Marrakech is one of those cities that captivates and mystifies. It’s old and new; big and small; rich and poor; beautiful and dirty. Everyone seems to have a different perception of it.
This city of contrasts has a lot of history. And a lot of beauty.
The Majorelle Garden (Jardin Majorelle) is a small oasis of green & plenty. A little out-of-ways from the medina and romantically beautiful Djemma el Fna square, the gardens contrast significantly with the other colors of Marrakech. While the gardens are a lively & robust selection of bright and thriving plants, the rest of the city —if Marrakech can be described as a color—would be camel-colored.

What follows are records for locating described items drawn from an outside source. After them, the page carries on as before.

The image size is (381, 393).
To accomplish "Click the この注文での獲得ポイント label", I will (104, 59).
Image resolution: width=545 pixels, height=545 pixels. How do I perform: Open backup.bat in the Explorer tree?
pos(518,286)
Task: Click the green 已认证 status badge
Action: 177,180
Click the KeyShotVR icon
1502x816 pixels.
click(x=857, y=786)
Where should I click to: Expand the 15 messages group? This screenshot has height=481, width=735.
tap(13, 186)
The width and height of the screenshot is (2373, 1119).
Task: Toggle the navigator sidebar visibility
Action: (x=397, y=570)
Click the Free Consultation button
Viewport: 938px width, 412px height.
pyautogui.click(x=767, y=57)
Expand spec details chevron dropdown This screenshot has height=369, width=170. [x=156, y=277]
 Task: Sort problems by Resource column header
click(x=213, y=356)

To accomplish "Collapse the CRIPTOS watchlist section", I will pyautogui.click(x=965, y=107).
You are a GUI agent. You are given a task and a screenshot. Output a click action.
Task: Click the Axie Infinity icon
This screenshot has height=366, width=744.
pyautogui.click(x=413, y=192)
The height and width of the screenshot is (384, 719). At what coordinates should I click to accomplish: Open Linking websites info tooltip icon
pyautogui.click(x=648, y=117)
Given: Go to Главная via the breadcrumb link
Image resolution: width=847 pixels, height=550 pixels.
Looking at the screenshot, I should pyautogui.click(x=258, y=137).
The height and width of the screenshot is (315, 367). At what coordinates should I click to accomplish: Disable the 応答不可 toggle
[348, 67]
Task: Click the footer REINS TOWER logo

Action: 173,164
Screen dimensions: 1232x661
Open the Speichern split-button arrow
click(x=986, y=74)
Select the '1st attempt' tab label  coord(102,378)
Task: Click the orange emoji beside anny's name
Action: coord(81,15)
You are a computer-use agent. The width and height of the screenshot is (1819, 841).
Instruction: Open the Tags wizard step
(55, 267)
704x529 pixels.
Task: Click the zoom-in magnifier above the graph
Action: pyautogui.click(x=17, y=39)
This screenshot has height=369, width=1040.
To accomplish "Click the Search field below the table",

But the Majorelle Gardens don’t fit into that color scheme. Full of life and beauty, the colors of Majorelle are beautiful but strangely unlike the rest of Marrakech. Not surprising, though. This city has everything.
The Majorelle Gardens were designed by a French artist (the painter Jacques Majorelle) in the early 1900s and have been an open public space since mid-century. In 1980, Yves Saint-Laurent bought them and now, a tourist attraction, the gardens remain a strangely out-of-place botanical garden. A Moroccan mystery, as always.
Hi, Adam! I love the colorful pots. How's the couscous?
Adam, I am really loving your photography from Morocco and Spain!!
The couscous in Morocco was absolutely amazing. The best meal I had was in this small family restaurant away from the main plaza in Chefchaouen. So delicious!
Thanks Annie! It's easy when you're in beautiful places, yeah?
I took so many shots similar to these while wandering around in that oasis of colour. It's a beautiful place and so peaceful – unlike much of the rest of the city!
Yep – an oasis in Marrakech!
ah! I don't know :/
I'm going to be visiting Morocco for three weeks in November – what was the name of the restaurant in Chefchaouen?